Making the bronze bushings was easy. Turn the speed up to a fast speed appropriate for bronze of that diameter and use a sharp tool. I was able to turn the bushings unsupported using light cuts (.005) and a sharp tangential tool holder from Eccentric Engineering. I’ve worked with bronze in the past when I replaced the bearings on my Atlas mill and the bronze chipped away in dusty flakes. With my new tangential tool holder the bronze made long spiral chips and had a beautiful finish. Coincidence? No. Get yourself a tangential tool holder. You won’t regret it.

Once you’ve turned the OD and drilled the ID, part the bushins off and press them in. They are small enough to be pressed with a quality vise. However, as a general rule I’d recommend you avoid using your vise as an arbor press. It’s a bad habit that can lead to a busted vise casting. Add an arbor press to your tool list. Harbor Freight sells them and they are much cheaper than a new AngLock-style vise.

Step 9: Fixing a Rookie Mistake

By now you should be finished with your cylinder. But I wasn’t. I mentioned at the beginning of this post that I’ve been working on this project for over a year now and I turned most of the parts that I could make on the lathe months ago. Unfortunately I substituted a 5M thread for a 4M thread on the cylinder supports and completely forgot. Months later when it came time to make the cylinder I went ahead and tapped the holes for a 5m thread, not a 4m. The result can be seen below. Obviously the support legs didn’t fit. I fixed them by re-chucking them and drilling them out for a 5m set screw – which I inserted upside down and secured with lock-tite. It’s upside down because the support has a hole all the way through – so I’d have access to the set screw using a hex wrench if I ever needed a little extra force to remove the support legs from the cylinder.

I’m including my mistake so that you guys can learn from it.

DIRECTIONS FOR THIS TASK: Could you reproduce the stretch of the lathe write-up from "Making the bronze" through "won’t regret it.", renaming every "tangential tool holder" as "carbide insert holder"?

INFORMATION PROVIDED:
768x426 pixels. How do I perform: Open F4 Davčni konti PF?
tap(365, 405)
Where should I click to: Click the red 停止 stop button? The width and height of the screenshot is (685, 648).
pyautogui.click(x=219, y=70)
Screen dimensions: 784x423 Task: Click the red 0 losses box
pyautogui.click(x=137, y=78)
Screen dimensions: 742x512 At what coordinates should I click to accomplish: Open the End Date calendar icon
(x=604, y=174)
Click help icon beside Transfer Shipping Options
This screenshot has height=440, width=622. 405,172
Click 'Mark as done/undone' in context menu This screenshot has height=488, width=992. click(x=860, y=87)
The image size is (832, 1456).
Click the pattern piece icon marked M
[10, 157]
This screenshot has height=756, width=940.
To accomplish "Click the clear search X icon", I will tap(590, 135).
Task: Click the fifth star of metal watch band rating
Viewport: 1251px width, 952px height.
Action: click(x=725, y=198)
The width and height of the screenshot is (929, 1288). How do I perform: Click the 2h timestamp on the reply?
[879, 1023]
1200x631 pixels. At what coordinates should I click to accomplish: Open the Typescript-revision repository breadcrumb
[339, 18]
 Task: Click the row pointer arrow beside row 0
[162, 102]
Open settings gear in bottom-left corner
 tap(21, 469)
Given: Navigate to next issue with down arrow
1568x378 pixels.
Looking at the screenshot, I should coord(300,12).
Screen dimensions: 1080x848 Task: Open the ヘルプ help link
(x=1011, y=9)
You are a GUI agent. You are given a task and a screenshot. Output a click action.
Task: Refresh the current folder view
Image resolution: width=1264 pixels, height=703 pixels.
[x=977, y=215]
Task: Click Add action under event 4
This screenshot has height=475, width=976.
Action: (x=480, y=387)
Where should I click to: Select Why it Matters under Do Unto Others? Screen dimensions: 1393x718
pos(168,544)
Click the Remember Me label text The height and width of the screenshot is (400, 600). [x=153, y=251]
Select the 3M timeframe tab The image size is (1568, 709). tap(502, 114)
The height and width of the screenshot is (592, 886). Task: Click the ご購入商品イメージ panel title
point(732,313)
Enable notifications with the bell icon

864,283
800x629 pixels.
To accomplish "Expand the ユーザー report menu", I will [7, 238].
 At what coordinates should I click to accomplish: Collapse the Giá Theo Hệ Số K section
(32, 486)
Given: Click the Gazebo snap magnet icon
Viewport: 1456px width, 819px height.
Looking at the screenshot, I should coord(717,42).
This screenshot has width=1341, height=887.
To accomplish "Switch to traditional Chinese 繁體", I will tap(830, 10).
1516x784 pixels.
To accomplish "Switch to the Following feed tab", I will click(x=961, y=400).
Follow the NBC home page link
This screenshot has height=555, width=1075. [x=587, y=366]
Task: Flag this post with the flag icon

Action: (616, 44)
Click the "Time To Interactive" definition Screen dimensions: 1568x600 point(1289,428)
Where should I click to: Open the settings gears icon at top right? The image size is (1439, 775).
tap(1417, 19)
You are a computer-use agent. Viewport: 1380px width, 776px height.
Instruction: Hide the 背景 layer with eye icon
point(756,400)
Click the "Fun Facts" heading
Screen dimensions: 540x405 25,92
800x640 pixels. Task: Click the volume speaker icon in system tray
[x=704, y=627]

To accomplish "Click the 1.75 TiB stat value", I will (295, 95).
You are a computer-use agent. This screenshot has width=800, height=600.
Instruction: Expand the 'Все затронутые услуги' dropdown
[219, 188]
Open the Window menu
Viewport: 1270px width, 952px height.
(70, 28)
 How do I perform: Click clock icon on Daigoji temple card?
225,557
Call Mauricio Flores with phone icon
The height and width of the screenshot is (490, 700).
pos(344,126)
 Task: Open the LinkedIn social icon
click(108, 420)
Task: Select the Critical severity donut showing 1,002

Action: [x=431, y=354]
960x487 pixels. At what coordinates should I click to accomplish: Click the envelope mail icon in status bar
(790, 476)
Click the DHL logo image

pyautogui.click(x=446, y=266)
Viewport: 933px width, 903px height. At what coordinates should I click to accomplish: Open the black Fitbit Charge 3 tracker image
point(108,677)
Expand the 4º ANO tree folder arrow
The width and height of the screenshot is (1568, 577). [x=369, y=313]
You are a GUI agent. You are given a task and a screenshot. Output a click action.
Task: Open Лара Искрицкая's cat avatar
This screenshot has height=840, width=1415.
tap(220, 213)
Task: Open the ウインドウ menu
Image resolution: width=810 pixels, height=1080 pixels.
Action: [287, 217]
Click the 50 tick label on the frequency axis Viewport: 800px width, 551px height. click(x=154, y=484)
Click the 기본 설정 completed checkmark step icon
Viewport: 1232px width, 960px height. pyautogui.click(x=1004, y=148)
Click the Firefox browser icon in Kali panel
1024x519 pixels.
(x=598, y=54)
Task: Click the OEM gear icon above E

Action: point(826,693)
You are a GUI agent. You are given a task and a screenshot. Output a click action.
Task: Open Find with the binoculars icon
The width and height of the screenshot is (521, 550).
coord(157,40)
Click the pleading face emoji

CORRECT RESPONSE:
Making the bronze bushings was easy. Turn the speed up to a fast speed appropriate for bronze of that diameter and use a sharp tool. I was able to turn the bushings unsupported using light cuts (.005) and a sharp carbide insert holder from Eccentric Engineering. I’ve worked with bronze in the past when I replaced the bearings on my Atlas mill and the bronze chipped away in dusty flakes. With my new carbide insert holder the bronze made long spiral chips and had a beautiful finish. Coincidence? No. Get yourself a carbide insert holder. You won’t regret it.